Pour l’avocat de Bridget, seule la réponse à cette question importe et le juge se doit de la poser: sans cette intervention policière, Mike Ben Peter serait-il encore en vie? L’homme de loi vient encore de déposer une demande de récusation des deux médecins légistes qui ont signé le rapport d’autopsie. A ses yeux, les expertes ont minimisé, au cours des auditions et par rapport à leur première version, l’impact de la position ventrale dans la mort de Mike. Il met également en cause la crédibilité des études américaines sur lesquelles elles s’appuient et l’impartialité de la patronne du Centre universitaire romand de médecine légale, Silke Grabherr, au prétexte que son compagnon est policier, exigeant un expert complètement indépendant de la police vaudoise. «Une mise en cause totalement infondée», rétorquera la principale intéressée. «Une tentative désespérée d’écarter les conclusions de l’autopsie tendant à mettre hors de cause les policiers», renchérira dans la presse un de leurs avocats.

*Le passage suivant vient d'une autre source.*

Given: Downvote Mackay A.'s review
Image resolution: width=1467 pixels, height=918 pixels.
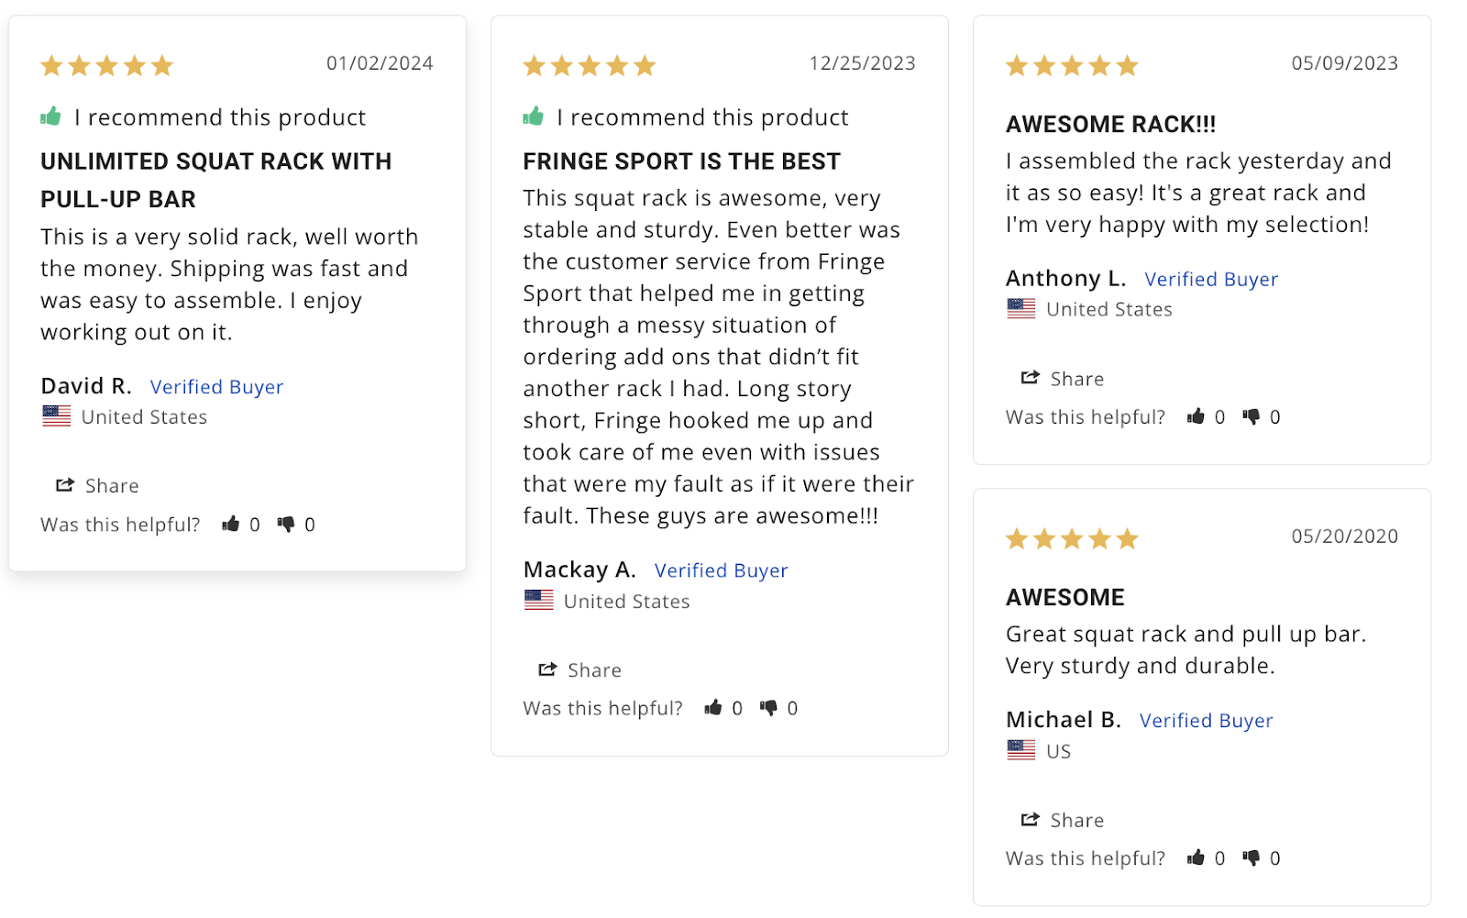Looking at the screenshot, I should click(768, 708).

Bridget suit de loin toutes ces péripéties. «Mon seul souci, c’est qu’on ne manipule pas la vérité», souffle-t-elle. Depuis la mort de Mike, sa vie est évidemment plus difficile. Elle a touché pendant quelques mois l’aide sociale et tente de se débrouiller comme elle peut en vendant des vêtements africains ou en tressant des nattes sur la tête de compatriotes. L’appartement qu’elle loue 350 euros par mois est en mauvais état, les ampoules pendent tristement des plafonds, les murs sont nus, le linoléum bon marché. Dans la cuisine, Nelly, 13 ans, prépare en silence le biberon de son petit frère. Il y a peu de meubles, des photos du baptême des enfants punaisées à même le mur. Soupir de la mère de famille: «Ma seule consolation, c’est que mes enfants travaillent bien à l’école. Nelly veut devenir architecte, elle n’a pas relâché ses efforts, même à la mort de son père, elle a passé en section supérieure.»
Ce qui effraie le plus Bridget Efe, c’est la haine. Celle qui pourrait s’installer à demeure dans le cœur de ses gosses vis-à-vis de tout ce qui porte un uniforme. «Je montrais il y a quelques jours une photo de Mike sur mon portable à Destiny. Il m’a demandé pour la première fois «dónde está papá?», où est papa, pourquoi il n’est pas là? Je n’ai pas su quoi lui répondre.»